-- start of Entries --

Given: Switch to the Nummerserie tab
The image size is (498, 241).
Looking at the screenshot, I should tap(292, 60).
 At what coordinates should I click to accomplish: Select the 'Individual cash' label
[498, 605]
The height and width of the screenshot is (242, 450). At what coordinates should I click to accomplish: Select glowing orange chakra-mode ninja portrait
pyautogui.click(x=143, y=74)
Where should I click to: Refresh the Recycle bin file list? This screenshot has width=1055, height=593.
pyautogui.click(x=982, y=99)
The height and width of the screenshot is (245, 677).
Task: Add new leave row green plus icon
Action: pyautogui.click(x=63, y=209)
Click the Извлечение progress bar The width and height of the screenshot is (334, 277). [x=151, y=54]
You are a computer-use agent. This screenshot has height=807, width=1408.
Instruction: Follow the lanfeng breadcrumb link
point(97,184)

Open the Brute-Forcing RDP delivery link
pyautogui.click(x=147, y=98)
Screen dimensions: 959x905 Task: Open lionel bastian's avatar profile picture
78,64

-- end of Entries --

* [Direction] Copy all of the data above line for line, without changing anything.

* [Final result]
Given: Switch to the Nummerserie tab
The image size is (498, 241).
Looking at the screenshot, I should tap(292, 60).
 At what coordinates should I click to accomplish: Select the 'Individual cash' label
[498, 605]
The height and width of the screenshot is (242, 450). At what coordinates should I click to accomplish: Select glowing orange chakra-mode ninja portrait
pyautogui.click(x=143, y=74)
Where should I click to: Refresh the Recycle bin file list? This screenshot has width=1055, height=593.
pyautogui.click(x=982, y=99)
The height and width of the screenshot is (245, 677).
Task: Add new leave row green plus icon
Action: pyautogui.click(x=63, y=209)
Click the Извлечение progress bar The width and height of the screenshot is (334, 277). [x=151, y=54]
You are a computer-use agent. This screenshot has height=807, width=1408.
Instruction: Follow the lanfeng breadcrumb link
point(97,184)

Open the Brute-Forcing RDP delivery link
pyautogui.click(x=147, y=98)
Screen dimensions: 959x905 Task: Open lionel bastian's avatar profile picture
78,64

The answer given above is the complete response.